- Battle of Majaz al-Bab: Part of Tunisian–Algerian War (1705)
| Date | 1705 |
| Location | Plane of Sedira, near Majaz al Bab |
| Result | Algerian victory |
| Territorial changes | Very minor, or no changes. |

Belligerents
- Beylik of Tunis: Regency of Algiers

Commanders and leaders
- Al-Husayn I ibn Ali: Hadj Moustapha

Strength
- Unknown: Unknown

Casualties and losses
- 500 soldiers: Unknown

= Battle of Majaz al-Bab (1705) =

The Battle of Majaz al-Bab (1705) was a Battle between the Regency of Algiers and the Regency of Tunis.

== Background ==
The governor of the Regency of Algiers was in severe economical crisis after the war of 1699, so the Dey of Algiers, Hadj Moustapha, decided to launch a campaign against Ottoman Tunisia.

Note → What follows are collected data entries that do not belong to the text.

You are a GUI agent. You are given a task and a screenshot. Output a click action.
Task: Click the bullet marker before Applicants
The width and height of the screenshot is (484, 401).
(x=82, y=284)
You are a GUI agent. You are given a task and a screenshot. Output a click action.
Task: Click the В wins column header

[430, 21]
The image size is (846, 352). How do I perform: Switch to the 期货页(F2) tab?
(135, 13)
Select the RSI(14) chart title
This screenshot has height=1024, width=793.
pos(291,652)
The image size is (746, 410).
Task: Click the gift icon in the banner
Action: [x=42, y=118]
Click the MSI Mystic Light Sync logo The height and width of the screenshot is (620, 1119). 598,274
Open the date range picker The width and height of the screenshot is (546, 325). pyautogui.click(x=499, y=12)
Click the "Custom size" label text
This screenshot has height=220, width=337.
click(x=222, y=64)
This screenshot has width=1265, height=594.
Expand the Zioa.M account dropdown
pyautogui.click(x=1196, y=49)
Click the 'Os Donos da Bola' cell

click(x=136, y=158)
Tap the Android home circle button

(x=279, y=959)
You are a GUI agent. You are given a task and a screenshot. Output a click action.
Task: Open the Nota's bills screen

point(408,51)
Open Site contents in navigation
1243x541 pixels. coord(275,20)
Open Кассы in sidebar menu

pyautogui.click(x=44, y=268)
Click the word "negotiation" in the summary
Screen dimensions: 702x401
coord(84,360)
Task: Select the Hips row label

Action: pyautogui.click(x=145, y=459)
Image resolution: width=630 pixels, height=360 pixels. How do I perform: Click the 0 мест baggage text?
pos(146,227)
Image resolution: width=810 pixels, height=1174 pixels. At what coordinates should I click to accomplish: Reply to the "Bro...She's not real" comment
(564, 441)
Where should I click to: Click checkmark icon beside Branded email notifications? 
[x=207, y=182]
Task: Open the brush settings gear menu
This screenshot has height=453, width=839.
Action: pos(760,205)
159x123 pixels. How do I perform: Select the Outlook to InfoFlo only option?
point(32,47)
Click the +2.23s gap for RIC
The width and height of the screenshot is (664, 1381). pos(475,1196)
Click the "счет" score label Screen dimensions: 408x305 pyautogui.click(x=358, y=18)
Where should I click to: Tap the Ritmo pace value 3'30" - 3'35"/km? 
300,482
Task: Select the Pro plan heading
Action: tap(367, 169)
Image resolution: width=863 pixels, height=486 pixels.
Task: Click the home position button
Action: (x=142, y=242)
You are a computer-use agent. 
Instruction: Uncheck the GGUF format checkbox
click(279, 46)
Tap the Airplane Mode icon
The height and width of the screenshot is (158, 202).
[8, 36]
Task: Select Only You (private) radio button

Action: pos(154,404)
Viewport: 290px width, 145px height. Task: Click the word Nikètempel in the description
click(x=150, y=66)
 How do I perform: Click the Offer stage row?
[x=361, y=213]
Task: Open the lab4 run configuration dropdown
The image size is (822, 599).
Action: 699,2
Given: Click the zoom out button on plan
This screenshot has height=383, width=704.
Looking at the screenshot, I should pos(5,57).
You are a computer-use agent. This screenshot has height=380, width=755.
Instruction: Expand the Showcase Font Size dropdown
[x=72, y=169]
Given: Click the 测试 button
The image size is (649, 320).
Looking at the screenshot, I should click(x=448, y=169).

For this reason, he first captured the city of El Kef then besieged the city of Tunis. The Algerians finally abandoned the siege on Tunis after the promise of a ransom. The Algerian forces fled, leaving behind much equipment and many treasures.

== The battle ==
When Hussein ibn Ali, the bey of Tunis, saw the sudden huge Algerian army disappear in one night, a cavalry was sent by the Bey set out in pursuit for the Algerians, after taking the treasures and booty that the governor of Bône sent, among them old Arab auxiliaries of Moustapha who rushed behind them. They followed them all the way to the city of Majaz al-Bab in the plain Sedira where they met. The retreating Algerians suddenly turned for an offensive return who surprised the small cavalry, which made a mess among them, leaving the Tunisians with 500 soldiers less.